- [Passage shown]
★ ★ ★ ★ ★

[ 🚧 Draft] : Adding host-mr for pinned bounce buffer to `rmm::device_buffer` #1996

JigaoLuo · 2025-07-23T07:06:57Z

Description

This is an initial draft for Issue #1959 and #1955 that adds a host memory resource for a pinned bounce buffer into rmm::device_buffer.

We’ve had discussions in the previous PR draft #1985 and even earlier in cuDF rapidsai/cudf#19119 . And this version is now into rmm::device_buffer.

I’m aware this draft is still far from being ready to merge. But I believe it’s a good starting point, and I’d really appreciate your feedback as I continue refining it. I hope it sparks discussion (again 😃 )—happy to revisit it if changes are needed. Just aiming to get the conversation started.

Checklist

I am familiar with the Contributing Guidelines.
New or existing tests cover these changes.
The documentation is up to date with these changes.

copy-pr-bot · 2025-07-23T07:07:01Z

This pull request requires additional validation before any workflows can run on NVIDIA's runners.

Pull request vetters can view their responsibilities here.

Contributors can view more details about this message here.

JigaoLuo · 2025-07-23T07:11:01Z

cpp/src/device_buffer.cpp

-    _device{other._device}
+    _device{other._device},
+    _host_mr{other._host_mr},
+    _host_bounce_buffer{other._host_bounce_buffer}


To Line 90: I’ll also start with a simple discussion point: I believe the bounce buffer is stateless—it doesn’t store anything and serves only as a temporary transfer buffer. If you agree, I’d prefer to leave it uncopied or moved, to reflect its transient nature.

It doesn't store anything, but it is an allocation that's a part of the object's state.
When we copy an object, I assume we want the new one to have the equivalent bounce buffer. So, we don't need to copy, but still need to allocate a new one.
When we move, reusing the old allocation should be the cheapest option, even though we don't care about the content.

JigaoLuo · 2025-07-23T07:11:56Z

cpp/src/device_buffer.cpp

+    _mr                 = other._mr;
+    _device             = other._device;
+    _host_mr            = other._host_mr;
+    _host_bounce_buffer = other._host_bounce_buffer;


To Line 114: Same reasoning as my earlier point about statelessness.

JigaoLuo · 2025-07-23T07:45:07Z

cpp/tests/device_buffer_tests.cu

Feel free to skip reviewing the unit tests for now.

harrism · 2025-07-23T20:50:54Z

I think that it's important to document the increased memory usage that happens if the user passes a host_mr. It effectively doubles -- half on device_mr and half on host_mr. And I think the need for this is variable. For example, if this buffer backs a device_uvector, and you use it for an output and then do a reduction on it in place, you may only want to read a single element back to the host. So it's overkill to allocate host memory for the whole thing.

★ ★ ★ ★ ★

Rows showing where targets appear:
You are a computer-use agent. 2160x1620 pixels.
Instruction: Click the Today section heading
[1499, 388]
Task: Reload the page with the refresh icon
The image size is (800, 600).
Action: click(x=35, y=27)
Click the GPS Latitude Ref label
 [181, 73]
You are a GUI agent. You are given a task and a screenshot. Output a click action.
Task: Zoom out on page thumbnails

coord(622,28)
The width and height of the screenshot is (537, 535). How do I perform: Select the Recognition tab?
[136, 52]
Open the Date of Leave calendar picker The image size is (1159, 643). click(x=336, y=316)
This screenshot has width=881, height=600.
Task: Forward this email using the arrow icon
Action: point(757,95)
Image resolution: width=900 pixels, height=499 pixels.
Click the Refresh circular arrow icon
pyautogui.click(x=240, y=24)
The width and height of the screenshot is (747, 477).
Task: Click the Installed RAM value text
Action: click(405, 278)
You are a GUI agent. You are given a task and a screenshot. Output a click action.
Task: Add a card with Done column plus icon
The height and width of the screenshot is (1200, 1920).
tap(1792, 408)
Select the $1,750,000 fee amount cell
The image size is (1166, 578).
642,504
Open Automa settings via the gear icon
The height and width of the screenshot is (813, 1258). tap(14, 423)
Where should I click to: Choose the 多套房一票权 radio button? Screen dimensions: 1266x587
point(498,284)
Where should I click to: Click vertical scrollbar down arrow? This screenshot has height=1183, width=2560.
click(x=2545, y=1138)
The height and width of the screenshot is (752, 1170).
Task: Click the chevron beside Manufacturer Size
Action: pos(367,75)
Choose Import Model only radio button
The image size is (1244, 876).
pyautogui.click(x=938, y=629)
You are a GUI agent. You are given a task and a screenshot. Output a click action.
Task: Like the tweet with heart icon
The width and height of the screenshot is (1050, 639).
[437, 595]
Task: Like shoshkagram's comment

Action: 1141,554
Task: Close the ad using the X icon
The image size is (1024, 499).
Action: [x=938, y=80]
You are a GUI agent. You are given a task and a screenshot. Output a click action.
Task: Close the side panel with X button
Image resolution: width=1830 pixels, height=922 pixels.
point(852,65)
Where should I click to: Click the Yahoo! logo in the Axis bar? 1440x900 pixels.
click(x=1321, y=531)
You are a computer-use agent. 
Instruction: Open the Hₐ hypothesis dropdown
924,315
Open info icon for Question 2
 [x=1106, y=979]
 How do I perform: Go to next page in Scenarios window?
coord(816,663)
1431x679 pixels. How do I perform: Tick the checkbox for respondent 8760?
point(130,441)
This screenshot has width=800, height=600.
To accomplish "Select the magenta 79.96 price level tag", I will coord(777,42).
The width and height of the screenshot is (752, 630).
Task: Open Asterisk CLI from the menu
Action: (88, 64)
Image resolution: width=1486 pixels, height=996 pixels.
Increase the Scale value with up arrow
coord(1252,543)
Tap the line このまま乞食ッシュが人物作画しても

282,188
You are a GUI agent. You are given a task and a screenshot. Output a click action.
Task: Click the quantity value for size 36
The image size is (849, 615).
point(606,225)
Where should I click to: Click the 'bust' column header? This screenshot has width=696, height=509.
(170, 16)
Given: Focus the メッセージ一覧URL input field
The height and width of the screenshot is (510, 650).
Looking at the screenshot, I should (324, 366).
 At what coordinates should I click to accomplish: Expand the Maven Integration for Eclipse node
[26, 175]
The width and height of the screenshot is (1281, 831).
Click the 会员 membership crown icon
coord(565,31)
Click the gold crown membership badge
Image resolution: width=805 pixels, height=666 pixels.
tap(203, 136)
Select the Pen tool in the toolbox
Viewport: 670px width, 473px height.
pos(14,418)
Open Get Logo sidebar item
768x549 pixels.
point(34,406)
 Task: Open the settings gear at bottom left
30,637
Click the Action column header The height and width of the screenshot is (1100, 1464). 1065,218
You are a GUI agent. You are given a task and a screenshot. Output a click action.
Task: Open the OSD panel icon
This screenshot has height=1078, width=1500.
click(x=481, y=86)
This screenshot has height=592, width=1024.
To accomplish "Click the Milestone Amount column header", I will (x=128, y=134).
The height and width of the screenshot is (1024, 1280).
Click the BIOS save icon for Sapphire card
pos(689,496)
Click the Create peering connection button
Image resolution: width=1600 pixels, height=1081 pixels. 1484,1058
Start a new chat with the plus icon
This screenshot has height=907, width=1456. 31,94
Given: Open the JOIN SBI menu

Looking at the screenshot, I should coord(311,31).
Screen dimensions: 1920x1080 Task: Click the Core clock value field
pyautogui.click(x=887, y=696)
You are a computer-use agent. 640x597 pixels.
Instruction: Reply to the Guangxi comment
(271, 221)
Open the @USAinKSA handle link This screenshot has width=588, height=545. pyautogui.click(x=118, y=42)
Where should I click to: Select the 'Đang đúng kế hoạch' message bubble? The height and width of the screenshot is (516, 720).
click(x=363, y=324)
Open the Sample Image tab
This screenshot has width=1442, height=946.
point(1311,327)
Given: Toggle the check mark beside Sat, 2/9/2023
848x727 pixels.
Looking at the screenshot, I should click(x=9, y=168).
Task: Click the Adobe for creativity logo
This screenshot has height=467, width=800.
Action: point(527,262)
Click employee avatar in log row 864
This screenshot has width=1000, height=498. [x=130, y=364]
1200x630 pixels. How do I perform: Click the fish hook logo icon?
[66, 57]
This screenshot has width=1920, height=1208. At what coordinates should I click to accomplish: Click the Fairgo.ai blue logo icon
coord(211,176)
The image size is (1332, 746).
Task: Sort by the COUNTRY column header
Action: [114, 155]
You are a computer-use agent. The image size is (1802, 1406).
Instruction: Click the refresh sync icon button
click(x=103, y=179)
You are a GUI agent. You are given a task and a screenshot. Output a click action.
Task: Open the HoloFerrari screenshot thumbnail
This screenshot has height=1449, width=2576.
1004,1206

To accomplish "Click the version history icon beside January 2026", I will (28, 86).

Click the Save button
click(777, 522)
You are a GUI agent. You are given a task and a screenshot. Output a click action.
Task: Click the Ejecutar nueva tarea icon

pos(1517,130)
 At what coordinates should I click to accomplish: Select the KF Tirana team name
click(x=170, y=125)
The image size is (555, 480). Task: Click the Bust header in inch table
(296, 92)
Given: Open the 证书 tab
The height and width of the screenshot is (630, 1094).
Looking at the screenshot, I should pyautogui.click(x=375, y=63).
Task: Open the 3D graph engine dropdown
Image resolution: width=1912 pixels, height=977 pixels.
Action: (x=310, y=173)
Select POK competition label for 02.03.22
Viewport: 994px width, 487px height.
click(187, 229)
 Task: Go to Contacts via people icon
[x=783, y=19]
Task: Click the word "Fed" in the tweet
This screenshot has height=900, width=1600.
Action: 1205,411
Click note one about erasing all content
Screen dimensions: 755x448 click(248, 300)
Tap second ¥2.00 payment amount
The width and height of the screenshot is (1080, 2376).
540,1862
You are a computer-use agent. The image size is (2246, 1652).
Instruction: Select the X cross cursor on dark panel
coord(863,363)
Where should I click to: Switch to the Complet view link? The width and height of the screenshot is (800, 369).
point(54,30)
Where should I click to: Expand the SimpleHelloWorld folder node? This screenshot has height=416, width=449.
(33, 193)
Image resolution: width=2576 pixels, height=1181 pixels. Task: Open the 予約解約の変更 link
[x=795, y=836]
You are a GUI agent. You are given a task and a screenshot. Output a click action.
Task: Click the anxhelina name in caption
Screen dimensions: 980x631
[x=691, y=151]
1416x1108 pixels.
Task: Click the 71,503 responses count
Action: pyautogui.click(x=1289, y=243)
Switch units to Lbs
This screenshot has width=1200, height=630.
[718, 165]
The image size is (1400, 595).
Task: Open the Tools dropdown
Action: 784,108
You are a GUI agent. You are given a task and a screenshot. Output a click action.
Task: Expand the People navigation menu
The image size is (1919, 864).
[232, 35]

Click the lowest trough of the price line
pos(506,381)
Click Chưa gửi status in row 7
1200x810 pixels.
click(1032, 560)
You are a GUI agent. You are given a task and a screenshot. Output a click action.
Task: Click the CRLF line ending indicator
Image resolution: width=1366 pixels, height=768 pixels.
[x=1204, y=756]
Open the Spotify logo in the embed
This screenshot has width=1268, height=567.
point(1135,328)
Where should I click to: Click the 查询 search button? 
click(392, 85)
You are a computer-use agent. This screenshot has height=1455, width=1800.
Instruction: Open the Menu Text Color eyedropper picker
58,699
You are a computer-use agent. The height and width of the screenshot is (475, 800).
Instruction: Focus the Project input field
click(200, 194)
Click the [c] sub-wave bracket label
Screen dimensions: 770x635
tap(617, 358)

★ ★ ★ ★ ★

- [Directive 1]
Report every line of the records that contains the string "price".
- [Directive 2]
Carry on the pull request thread about adding a pinned host bounce buffer to rmm::device_buffer, starting right after its last sentence.

- [Response 1]
To accomplish "Select the magenta 79.96 price level tag", I will coord(777,42).
Click the lowest trough of the price line

- [Response 2]
So I'm wondering if the host allocation should be lazy -- only allocate what is needed for a copy when it is needed? Performance will rely on a fast host_mr in that case.

This may need more experimentation.

JigaoLuo · 2025-07-27T19:20:43Z

Hi @harrism , Thanks for your thoughtful comments, and apologies for the delayed reply—I’ve been tied up with teaching duties over the past few days. I see a few key points you raised:

Point 1. Host memory allocation size, even with flexible sizing in advance
Point 2. Lazy allocation scoped to copy operations, with later deallocation

Let me share some initial thoughts:

On point 0 (as the starting point)

Regarding performance improvements, I’ve been working on a PR draft with benchmarking in cuDF rapidsai/cudf#18968. As shown in my plot, removing pageable-host memory copies appears to be the most reasonable path toward better scalable performance. I also covered why I am doing this in this issue for future readers: rapidsai/cudf#18967

On point 1

In the current implementation, host memory is optional—leaving it to the RMM-user to decide whether to trade off more pinned memory for performance, especially for device_buffers with the case of host communication.

I fully agree we should run experiments to understand how much additional memory is used. For that, we’d need a suitable workload where some device_buffers interact with the host and others don’t. That is because not every device_buffers needs host communication. I’m not entirely sure what benchmark would best reflect this—perhaps a Parquet reading benchmark again?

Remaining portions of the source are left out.